This was a topic that i thought about but i couldn't really decide whether or not I should do this topic. I decided to keep some info here in case i ever do want to switch at the very last minute. Plus, it's useful for future references.
The Effect of Protein Tyrosine Nitration in the Tau Proteins as One of the Major Contributing Factors to the Pathogenesis of Alzheimer's Disease. November 3, 2009
So, i decided not to do my original GA article last minute. Although I am fascinated with neurogenesis, neurodegeneration fusion of neuro-immuno systems. I decided to change my topic to something much more defined. My main motivation for changing it is because the pharmaceutical company that makes GA is not releasing its structure. It's just not helpful. I have a over 20+ resources on GA and the activation, the mechanisms, but i feel like it doesn't do me any good if i just mention the mechanism without an explanation of how it works. I loved the article by Aharoni et al., but when i looked in to more recent literature, it didn't provide enough information other than a predicted mechanism of action.
So I changed my topic to The Effect of Protein Tyrosine Nitration in the Tau Proteins as one of the major contributing factors in the Pathogenesis of Alzheimer's Disease. Im going to write about my article about a review that I read the other day: The Role of Protein Tyrosine Nitration in Neurodegenerative Diseases and Atherosclerosis (Lee, J. et al 2009).
Role of Protein tyrosine Nitration in Neurodegenerative Diseases and Atherosclerosis
Introduction:
Tyrosine is a ubiquitous amino acid found in many proteins; however, nitration of the R subunit of tyrosine is the biological mechanism that causes disease. Nitration is characterized by reactive nitrogen species (RNS), NO•, and reactive oxygen species (ROS). Nitration (-NO2) at the ortho position causes a more negative R subunit and a physiological pH shifts the structure of the protein causing malfunction, which leads to a decrease in protein activity.
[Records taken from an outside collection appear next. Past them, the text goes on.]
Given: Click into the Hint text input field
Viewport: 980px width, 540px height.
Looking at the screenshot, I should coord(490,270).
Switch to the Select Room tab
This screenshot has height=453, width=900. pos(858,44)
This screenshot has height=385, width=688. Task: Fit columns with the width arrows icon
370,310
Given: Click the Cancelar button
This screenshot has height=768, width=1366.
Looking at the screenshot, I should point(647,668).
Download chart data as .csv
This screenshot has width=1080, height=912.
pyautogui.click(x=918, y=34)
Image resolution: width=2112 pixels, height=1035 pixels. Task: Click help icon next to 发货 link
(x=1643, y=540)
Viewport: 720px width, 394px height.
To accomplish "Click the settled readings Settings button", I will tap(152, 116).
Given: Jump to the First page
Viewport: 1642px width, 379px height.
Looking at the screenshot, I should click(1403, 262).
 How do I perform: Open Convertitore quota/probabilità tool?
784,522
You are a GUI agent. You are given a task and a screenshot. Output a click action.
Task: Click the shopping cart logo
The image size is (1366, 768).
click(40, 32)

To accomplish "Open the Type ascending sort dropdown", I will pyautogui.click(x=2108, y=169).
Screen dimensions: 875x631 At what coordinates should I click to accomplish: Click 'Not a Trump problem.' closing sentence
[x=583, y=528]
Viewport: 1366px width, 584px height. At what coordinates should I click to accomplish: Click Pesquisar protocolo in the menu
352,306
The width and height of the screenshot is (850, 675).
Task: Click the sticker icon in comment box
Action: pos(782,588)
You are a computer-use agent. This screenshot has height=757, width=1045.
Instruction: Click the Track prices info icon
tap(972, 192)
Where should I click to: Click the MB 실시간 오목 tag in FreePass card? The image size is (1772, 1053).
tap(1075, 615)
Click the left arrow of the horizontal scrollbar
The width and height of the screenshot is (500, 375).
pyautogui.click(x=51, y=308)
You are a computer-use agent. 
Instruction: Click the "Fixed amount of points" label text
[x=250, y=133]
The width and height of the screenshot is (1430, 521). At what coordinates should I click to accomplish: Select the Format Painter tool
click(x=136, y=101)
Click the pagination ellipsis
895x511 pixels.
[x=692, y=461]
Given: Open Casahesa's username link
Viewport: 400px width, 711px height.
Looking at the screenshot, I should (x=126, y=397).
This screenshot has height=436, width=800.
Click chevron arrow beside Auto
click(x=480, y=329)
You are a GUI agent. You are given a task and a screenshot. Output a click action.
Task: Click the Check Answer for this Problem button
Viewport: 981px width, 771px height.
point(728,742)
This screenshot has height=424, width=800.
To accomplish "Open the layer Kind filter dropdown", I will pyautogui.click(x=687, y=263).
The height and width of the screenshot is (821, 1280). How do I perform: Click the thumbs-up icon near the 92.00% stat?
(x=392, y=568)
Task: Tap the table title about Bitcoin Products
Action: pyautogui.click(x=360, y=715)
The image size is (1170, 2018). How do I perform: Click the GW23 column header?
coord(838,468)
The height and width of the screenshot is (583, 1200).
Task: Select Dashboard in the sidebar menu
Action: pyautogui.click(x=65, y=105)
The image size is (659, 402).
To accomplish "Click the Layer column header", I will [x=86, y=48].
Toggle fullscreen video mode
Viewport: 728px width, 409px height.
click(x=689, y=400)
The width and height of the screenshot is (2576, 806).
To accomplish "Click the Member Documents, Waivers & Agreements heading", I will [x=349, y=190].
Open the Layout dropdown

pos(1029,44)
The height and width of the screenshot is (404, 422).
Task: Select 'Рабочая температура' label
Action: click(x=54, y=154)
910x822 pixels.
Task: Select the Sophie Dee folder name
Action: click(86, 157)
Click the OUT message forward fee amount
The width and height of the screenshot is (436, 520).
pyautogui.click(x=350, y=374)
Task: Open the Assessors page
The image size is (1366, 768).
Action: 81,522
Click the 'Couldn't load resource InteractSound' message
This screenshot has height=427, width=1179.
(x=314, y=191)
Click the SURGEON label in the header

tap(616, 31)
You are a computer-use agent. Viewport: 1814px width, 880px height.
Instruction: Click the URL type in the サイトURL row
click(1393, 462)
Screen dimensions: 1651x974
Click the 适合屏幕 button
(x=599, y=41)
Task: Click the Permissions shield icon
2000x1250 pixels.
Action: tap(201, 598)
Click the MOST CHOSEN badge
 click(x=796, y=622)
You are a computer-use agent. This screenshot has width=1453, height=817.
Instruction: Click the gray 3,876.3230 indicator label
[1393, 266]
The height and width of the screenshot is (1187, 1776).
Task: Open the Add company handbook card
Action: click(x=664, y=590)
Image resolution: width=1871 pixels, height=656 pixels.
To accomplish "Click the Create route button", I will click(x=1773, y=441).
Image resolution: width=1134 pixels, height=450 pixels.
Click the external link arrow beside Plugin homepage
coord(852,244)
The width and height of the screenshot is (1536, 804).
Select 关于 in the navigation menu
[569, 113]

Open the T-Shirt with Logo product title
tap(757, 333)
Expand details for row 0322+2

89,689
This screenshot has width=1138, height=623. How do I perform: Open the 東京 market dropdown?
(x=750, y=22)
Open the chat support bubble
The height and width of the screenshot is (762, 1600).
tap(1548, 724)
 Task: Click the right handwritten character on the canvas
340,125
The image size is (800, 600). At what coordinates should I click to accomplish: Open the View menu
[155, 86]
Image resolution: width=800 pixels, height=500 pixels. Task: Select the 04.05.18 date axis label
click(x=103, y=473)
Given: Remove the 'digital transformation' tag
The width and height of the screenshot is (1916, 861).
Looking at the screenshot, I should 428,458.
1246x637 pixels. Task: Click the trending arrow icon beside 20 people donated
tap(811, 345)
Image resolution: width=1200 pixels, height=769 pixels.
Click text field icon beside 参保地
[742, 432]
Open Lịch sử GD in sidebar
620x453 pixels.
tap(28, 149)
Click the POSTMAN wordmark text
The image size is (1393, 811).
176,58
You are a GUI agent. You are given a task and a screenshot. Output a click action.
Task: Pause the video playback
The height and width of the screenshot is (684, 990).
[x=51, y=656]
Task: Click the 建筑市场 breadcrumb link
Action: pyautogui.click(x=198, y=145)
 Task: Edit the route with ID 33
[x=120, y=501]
Tyrosine nitration is naturally seen in cells and may be involved in a variety of functions that include cell signaling or the mark of protein degradation. Understanding the tyrosine structure after subsequent nitration is heavily studied to determine it’s exact role in the pathology of many diseases. However there is little information regarding the mechanisms of endogenous RNS and ROS species. Pathways of Protein Tyrosine Nitration :
One RNS that is known to affect protein tyrosine nitration to form nitrotyrosine (3-NT) is the formation of ONOO-. Formation of this compound is caused by an increase in NO• and subsequent ROS interaction, O2-. Because of ischemia post reperfusion Production of NO• is produced via eNOS and iNOS through an independent pathway. Three independent pathways are described succeeding NO• formation and ROS reaction to produce ONOO-. This compound can either react in one of three ways: release a radical O and react with hydrogen peroxide to form an NO2•; combine with CO2 to produce carbonate and produce NO2•; react with H+ to make ONOOH with a subsequent release of •OH to form a NO2• Proteomic Identification of Nitrated Proteins
Using mass spectrometry, WB, 2-D PAGE, and IP identified these nitrated proteins. Site specific loci – such as phosphorylation sites on kinases – were reported, however the nitration-catylizing enzyme was not reported and is a future direction in the series of experiments. What is known is with a change in the protein’s isoelectric point, changes the conformation and changes the functionality of the protein and of the 111 identified 3NT proteins, 34 were isolated and studied in vivo. Three major nitrated proteins, tau, alpha-syn and LDL have been extensively studied. During in vivo studies, aged animals exhibit an increased sensitivity to stochastic debris that lead to inflammatory stimuli. Protein Tyrosine Nitration on Neurodegenerative Diseases
In Alzheimer’s Disease (AD), 3NTs as well as 3,3’-dityrosine levels are significantly increased leading to subsequent neurofibrilary tangles (NFTs) and increased inflammation. This suggests that ROS and RNS cause the nitration of tau, a subunit in the formation of NFTs. Both nitro-TYR 18 and 29 are found to show nitration, and exposing the hydrophobic chain to the hydrophilic environment, causing tangles. Decreased solubility of nitrated alpha-syn can be found in Lewy bodies, one of the hallmarks in Parkinson’s Disease (PD) pathogenesis. Nitration of the alpha-syn follows a similar pathway as the AD tau nitration with protein defunctionality. Protein Tyrosine Nitration in Cardiovascular Diseases
Studies of Tyrosine Nitration in Cardiovascular diseases were conducted using 2-D page and WB, and other assays similar to Nitration in Neurodegenerative Diseases. The general results, "are consistent with age-dependent increased oxidative stress and with free radical-dependent nitration of proteins, possibly suggesting that age-dependent protein nitration is responsible for age-dependent degeneration and functional decline of heart proteins." Due to inflammation, ROS and RNS, from vascular smooth muscle, react. Exact mechanisms are still being uncovered; for example CD40L's mechanism of inflammation. One mechanism that is known using CD40L as an intermediate to inactivate PGIS nitration, which inactivates symptoms of atherosclerosis and lead to vasodilation and anti coagulating abilities. LDL proteins have also been analyzed and nitrated LDLs increase inflammation and induces atherosclerosis. The nitration mechanism and signal transduction of nitrated LDL, resulting in atherosclerosis. Also inhibition of nitration is seen to also react with arterial walls and lead to coronary artery disease. Conclusions
Protein Tyrosine nitration is seen in biological examples and has a significant biological importance due to its role in age-related diseases. Isolation of Nitrated proteins are analyzed mostly by 2D-PAGE and the species have been performed in vitro and in vivo. Thus, because of nitration, proteins lose their structural functionality and become pathogenic in neurodegenerative diseases and cardiovascular diseases.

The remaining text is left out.